Minggu Palma merupakan minggu pembuka bagi rentetan peristiwa pada Pekan Suci umat Kristiani. Minggu untuk mengenang masuknya Yesus ke kota Yerusalem. Kota kejam dimana beberapa Nabi terbunuh disana. Sampai-sampai Injil Matius menuliskan kerinduannya mengumpulkan anak-anaknya seperti induk ayam mengumpulkan anak-anaknya dibawah sayapnya.
Sorak-sorai menyambut kedatangan Yesus dengan hamparan daun palma seolah menyiratkan pesan kerinduan akan kehadiran Raja yang membebaskan mereka. Bukan hamparan permadani merah yang mewah seperti layaknya selebritis kelas dunia melewati para penggemarnya. Bukan pula sedan Roll Royce yang sejuk dan elegan yang membawaNya kesana, tetapi hanya keledai tunggangan yang kecil dan ringkih yang membawaNya.
Tetapi sorak-sorai yang membahana di sepanjang perjalanan menandakan bahwa massa pada saat itu begitu mengidolakan Yesus seperti pahlawan pembebas bagi mereka. Tanpa tahu apa yang ada dibenak mereka. Apakah itu pujian yang tulus dari sanubari yang terdalam atau justru olok-olok yang berbalut pujian.

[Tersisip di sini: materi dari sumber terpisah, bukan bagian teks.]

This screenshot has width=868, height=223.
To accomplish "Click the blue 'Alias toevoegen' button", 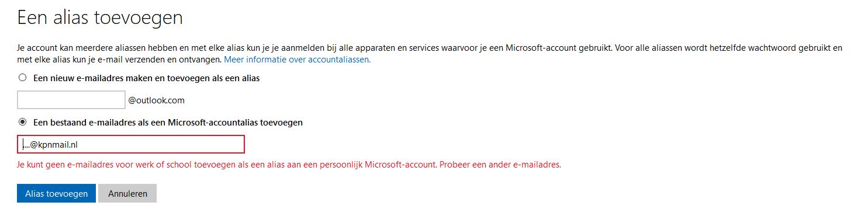I will tap(57, 193).
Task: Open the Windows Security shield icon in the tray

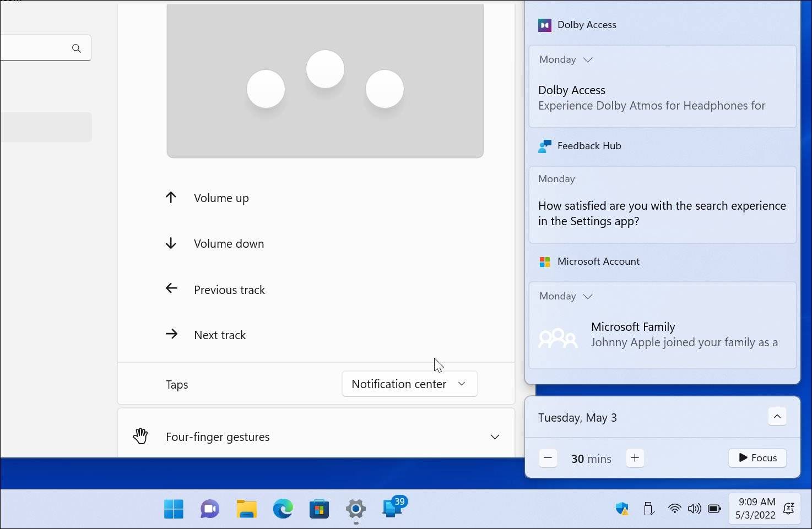Action: [622, 509]

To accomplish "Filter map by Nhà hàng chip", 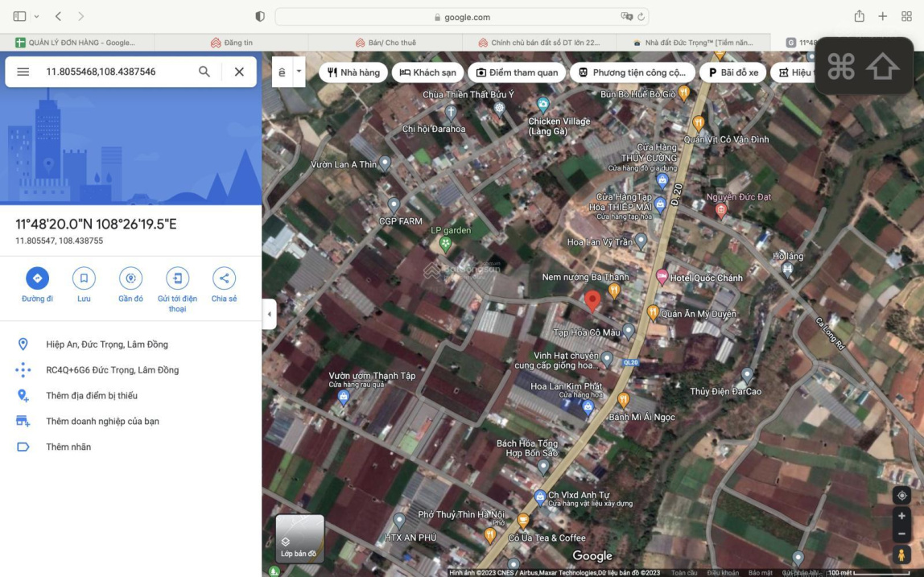I will (x=353, y=72).
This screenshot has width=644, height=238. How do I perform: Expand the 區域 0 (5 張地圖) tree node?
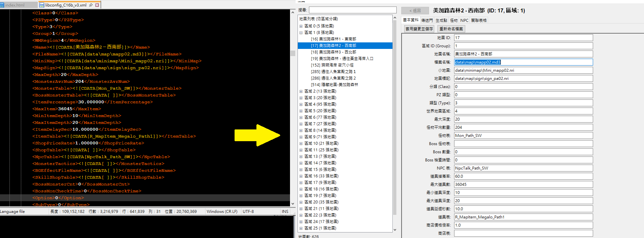(301, 26)
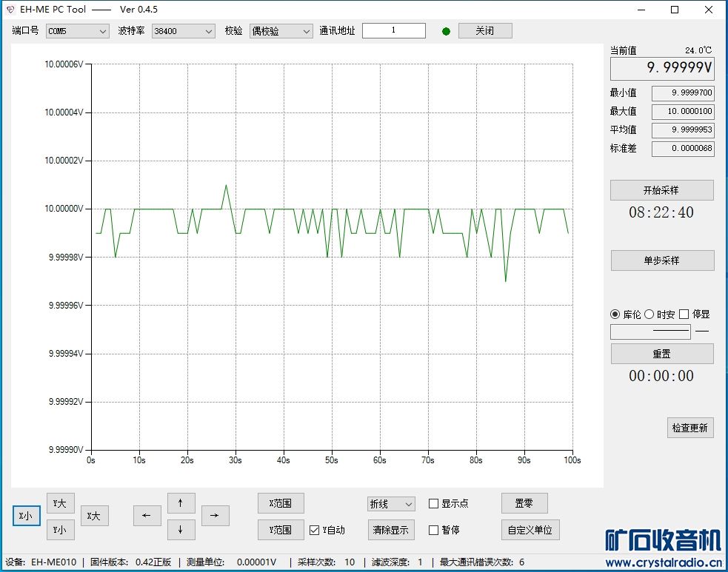Click the right arrow pan button
The image size is (728, 572).
(216, 516)
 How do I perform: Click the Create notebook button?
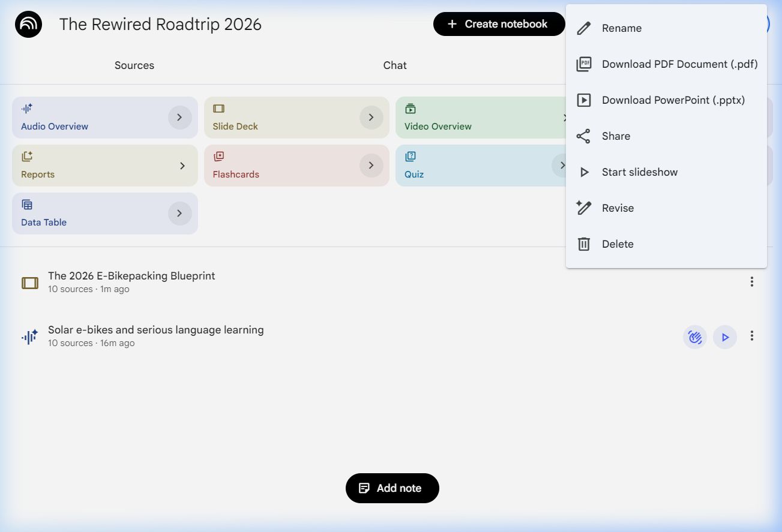tap(499, 24)
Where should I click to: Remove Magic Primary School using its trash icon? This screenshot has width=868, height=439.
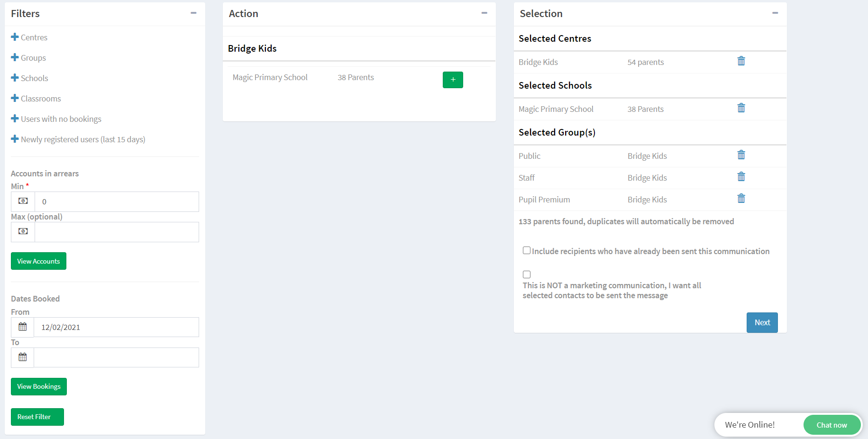(x=741, y=108)
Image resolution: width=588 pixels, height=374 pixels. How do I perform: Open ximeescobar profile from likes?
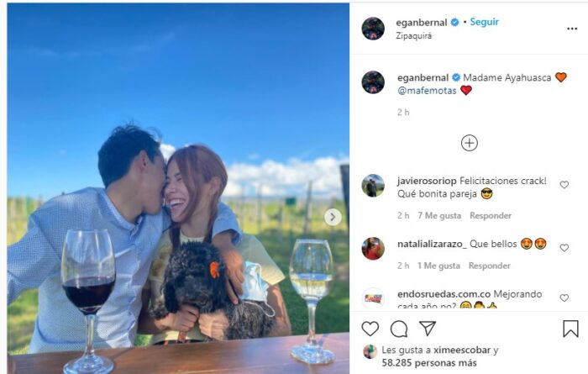point(462,350)
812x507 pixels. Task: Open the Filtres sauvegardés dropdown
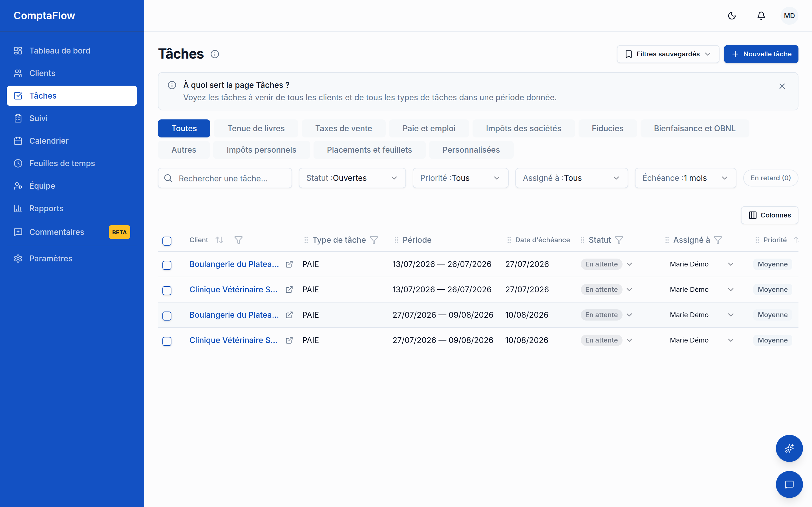pyautogui.click(x=668, y=54)
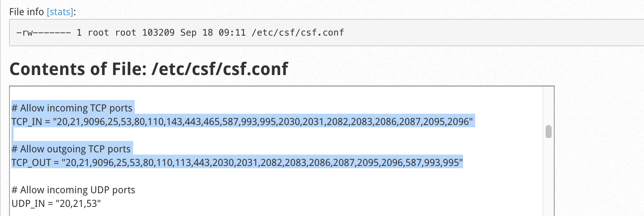The height and width of the screenshot is (216, 644).
Task: Place cursor on the TCP_IN setting name
Action: pyautogui.click(x=27, y=122)
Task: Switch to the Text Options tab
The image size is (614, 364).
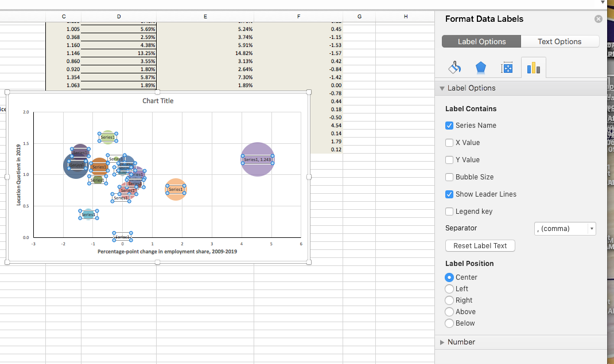Action: (560, 41)
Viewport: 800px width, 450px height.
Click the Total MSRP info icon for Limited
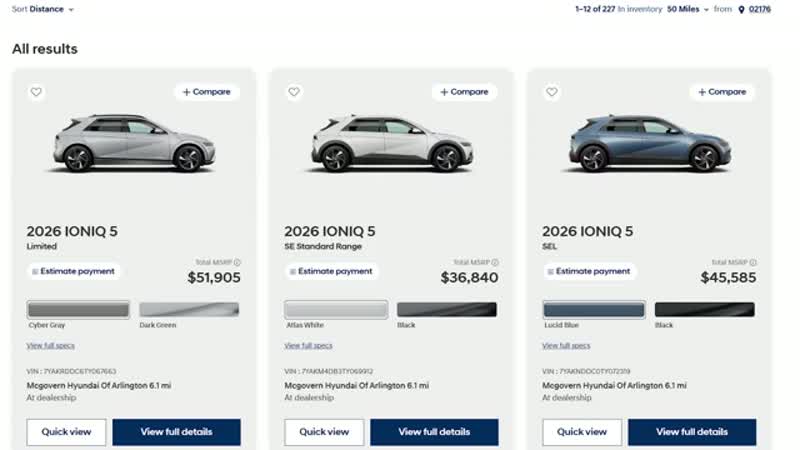[x=237, y=262]
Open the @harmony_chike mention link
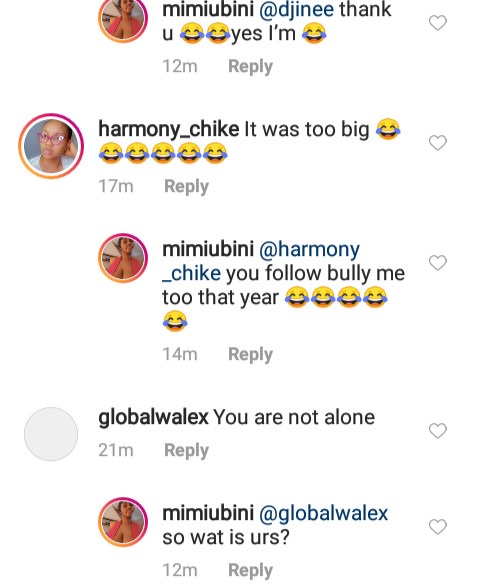The height and width of the screenshot is (586, 480). pos(261,261)
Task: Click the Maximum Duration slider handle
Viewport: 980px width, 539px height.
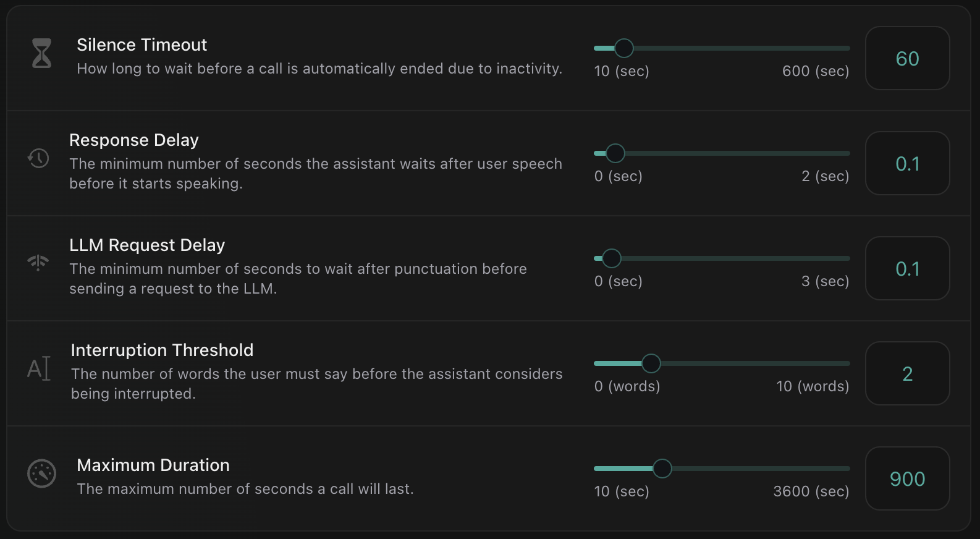Action: click(x=662, y=469)
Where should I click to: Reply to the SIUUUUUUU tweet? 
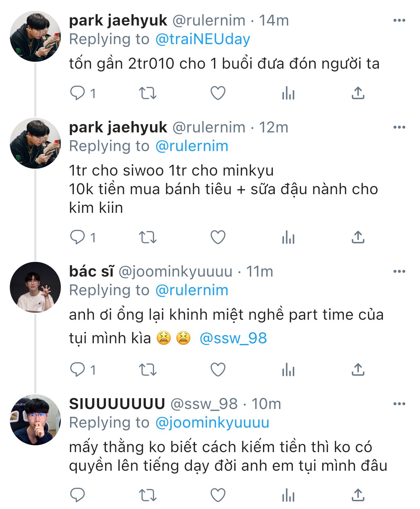coord(78,495)
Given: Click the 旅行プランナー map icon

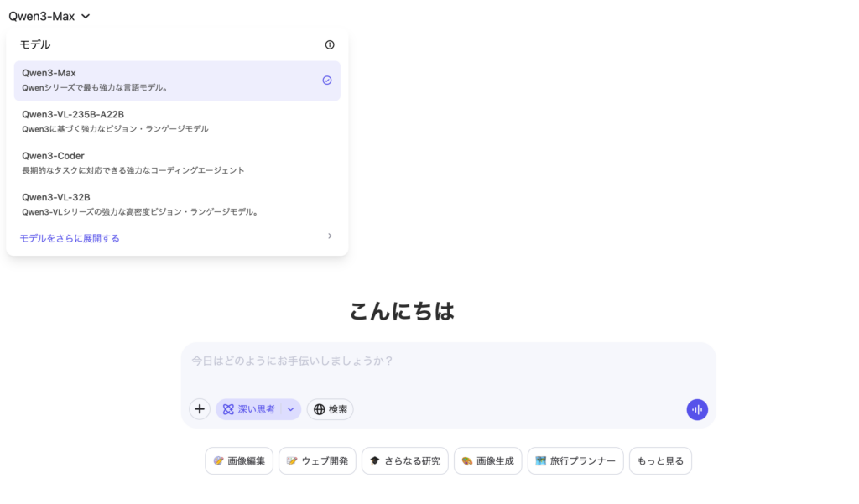Looking at the screenshot, I should point(541,461).
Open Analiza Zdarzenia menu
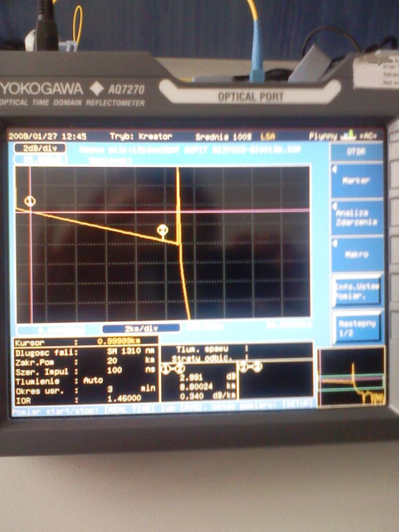 pos(356,218)
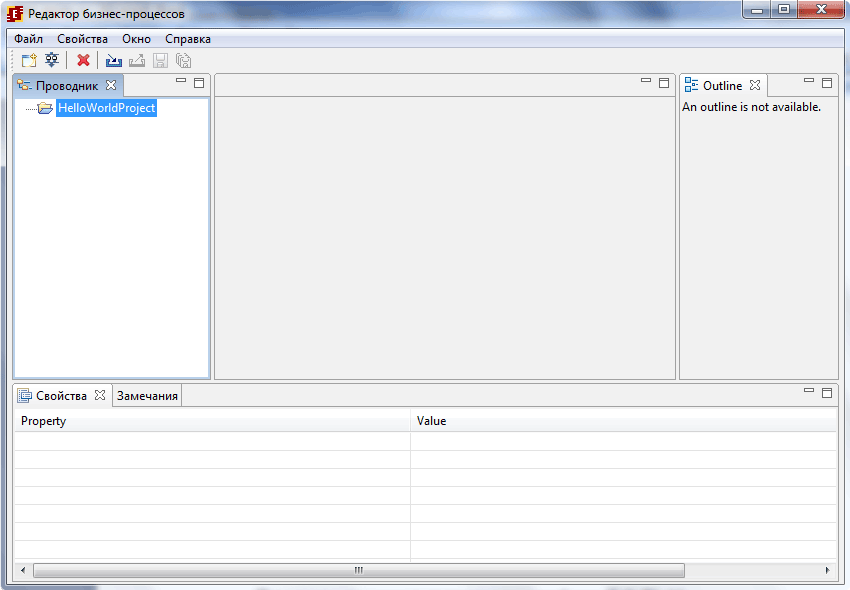Open the Справка menu

(x=188, y=38)
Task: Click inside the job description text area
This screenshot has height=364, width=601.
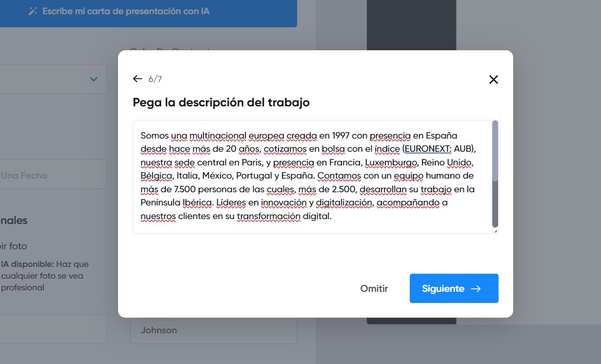Action: [312, 176]
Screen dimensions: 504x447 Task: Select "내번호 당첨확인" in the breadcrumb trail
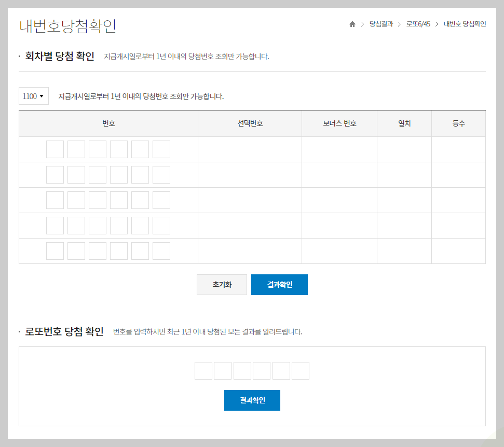click(465, 23)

Yang pasti Yesus tahu apa yang ada pada hati para penyoraknya pada peristiwa minggu Palma saat itu. Ada ketulusan yang muncul, namun juga tidak sedkit yang hanya pemanis di bibir saja. Yesus tahu persis peristiwa apa yang akan terjadi di hadapannya.
Sebuah skenario panjang yang harus dijalaniNya tanpa pernah dilewatkan sedikitpun bagian terkecil dari skenario tersebut. Kepasrahan dan tanggungjawab yang besar dengan gagah berani dijalaninNya. Tanpa keluhan sedikitpun walaupun perih menyesakkan dada. Antara sanjungan dan pengkhianatan Dia tahu persis siapa yang akan melakoninya.
Gempita penyambutan tidak menjadikan Yesus terbuai dalam sanjungan yang disuarakan para penyambutnya. Dia bukan tipe pemimpin yang senang akan sanjungan dan silau akan kekuasaan. Dia adalah pemimpin yang senang menuntaskan tanggungjawabnya penuh tanpa syarat. Pemimpin yang tidak pernah berhitung untung rugi demi hasrat kemanusiaaNya untuk menyelamatkan.
Sanjungan menjadi semangat dalam menuntaskan karya penyelamatanNya. Misi Agung harus dituntaskan sampai titik darah penghabisan. Sekalipun Dia tahu persis bahwa sanjungan itu akan begitu cepat berubah menjadi caci maki yang akan menimpaNya. Misi tetap harus dituntaskan demi keselamatan banyak orang.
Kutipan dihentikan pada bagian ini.